In its early stages, breast cancer usually has no symptoms. As a tumor develops, a patient may note the following signs:
- A lump or thickening in or near the breast or in the underarm that persists through the menstrual cycle
- A change in the size, shape, or contour of the breast
- A blood-stained or clear fluid discharge from the nipple
- A change in the feel or appearance of the skin on the breast or nipple (dimpled, puckered, scaly, or inflamed)

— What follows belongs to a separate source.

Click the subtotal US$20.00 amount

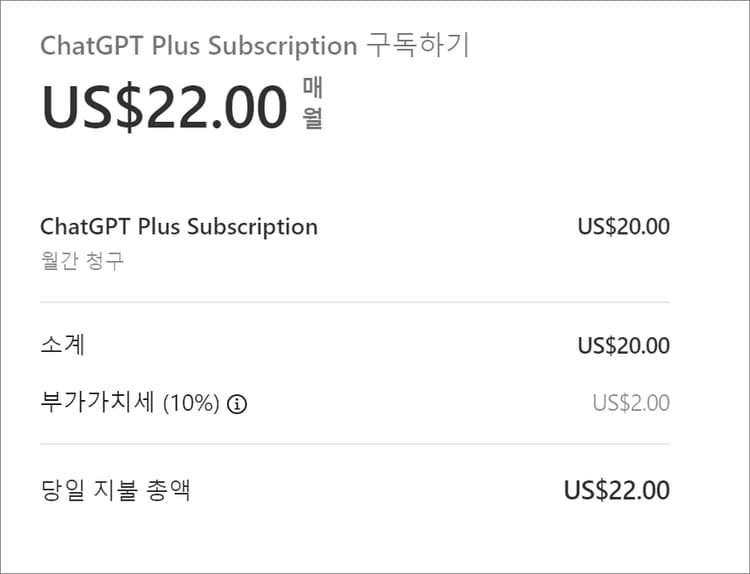pyautogui.click(x=624, y=346)
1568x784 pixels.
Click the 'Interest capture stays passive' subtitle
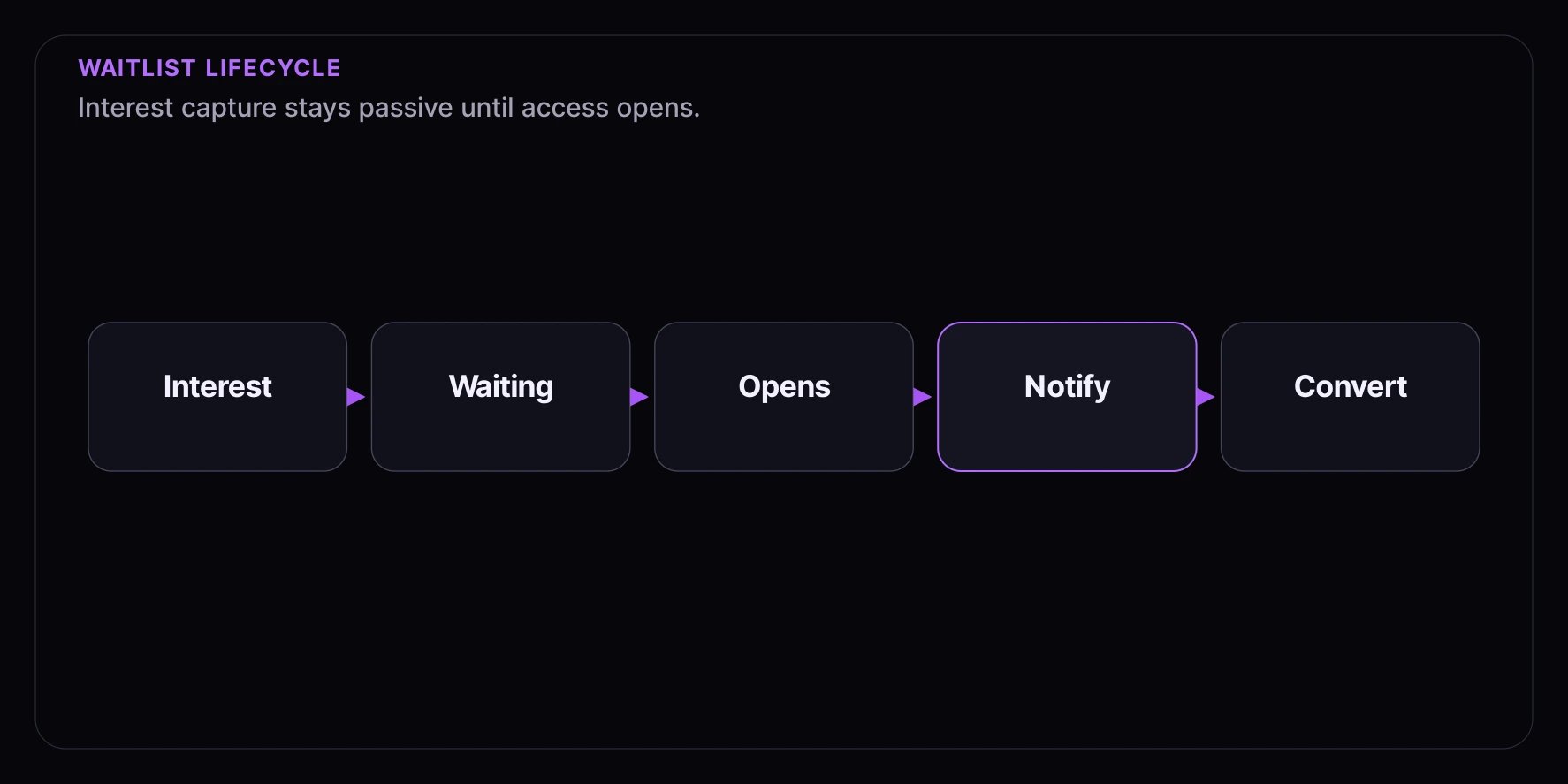pyautogui.click(x=389, y=108)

- An area that is distinctly different from any other area on either breast
These changes may be found during a breast self-exam, which should be part of a monthly routine. Visit a doctor if you experience breast changes. For those over 40 or at a high risk for the disease, an annual mammogram and physical exam by a physician should also be performed. The earlier breast cancer is found and diagnosed, the better the chances of achieving a cure.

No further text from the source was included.